Когда в начале 2003 года позвонила моя знакомая Мэри Гэдамс и сказала, что устраивает «Марш Гоби» – новую гонку по пустыне Гоби в Китае, – я попросил записать и меня. Формат гонки длиной в 249 километров был позаимствован у «Тур де Франс» – победитель определялся по общему времени прохождения шести этапов протяженностью от 9 до 80 километров. Но, в отличие от «Тура», у меня не было бы помощника domestique
[17], который нес бы необходимые вещи и прокладывал маршрут. Участники «Марша Гоби» должны были сами нести еду, воду и снаряжение и, конечно же, сами прокладывать путь по карте.
«Марш Гоби» был намечен на сентябрь, а тем временем мне нужно было заняться чем-то еще. Мое внимание привлек ультрамарафон Бэдуотер, гонка длиной 215 километров, о которой я много лет слышал самые разнообразные истории. Она начиналась в Долине Смерти, находящейся на 86 метров ниже уровня моря, и заканчивалась на высоте 2548 метров на склоне горы Уитни, и все это при экстремальной июльской жаре. У всех бегунов были помощники, которые снабжали их продуктами и водой и оказывали различную помощь. Без помощников бегуны просто бы не выжили. Мой товарищ по Фиджи и Вьетнаму, Маршалл Ульрих, неоднократный победитель этой гонки, много о ней рассказывал, и всякий раз с восхищением. Мне хотелось тоже когда-нибудь испытать себя в ней. В 2003 году у гонки появился новый директор, Крис Костман, активно привлекавший к ней новых участников. Пригласил он и меня. Я подумал, что если у меня не получится достойно показать себя в ней, то я хотя бы потренируюсь для «Марша Гоби».
У меня угас интерес к командным мероприятиям. Мне хотелось, чтобы успех или неудача зависели только от меня одного.
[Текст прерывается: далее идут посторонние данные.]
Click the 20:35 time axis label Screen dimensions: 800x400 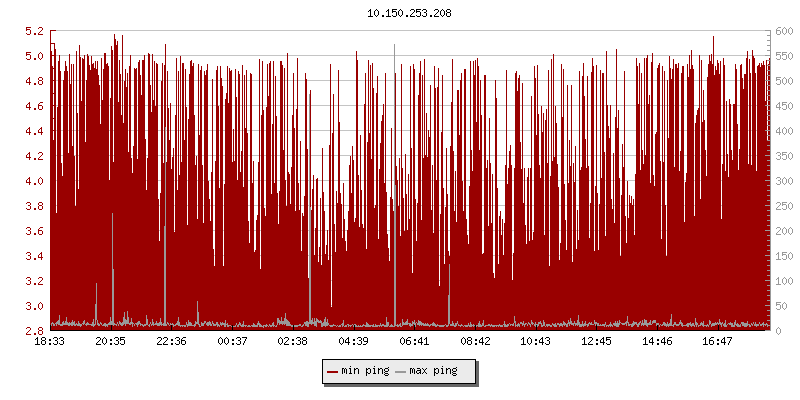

Как в 1907 году писала одна калифорнийская газета в рекламном объявлении, Долина Смерти «обладает всеми преимуществами ада без его недостатков». То же самое, как мне предстояло выяснить, можно было сказать и о Бэдуотере. В 10 часов утра 22 июля 2003 года при температуре 51,6 градуса, которая не переставала повышаться, и при влажности на 18 процентов больше нормы я стоял плечом к плечу с лучшими ультрамарафонцами мира, включая Маршалла Ульриха, Пэм Рид, Лизу Смит-Батчен и восходящую звезду Дина Карназеса. За несколько недель до старта я завалил Маршалла вопросами о темпе бега, об уходе за ногами и о потреблении жидкости, но сейчас, когда я смотрел на восток на колыхающуюся при жаре соляную долину Бэдуотер и прислушивался к хриплой записи «Звездно-полосатого знамени» из мегафона, в голове моей не осталось ровным счетом никаких советов.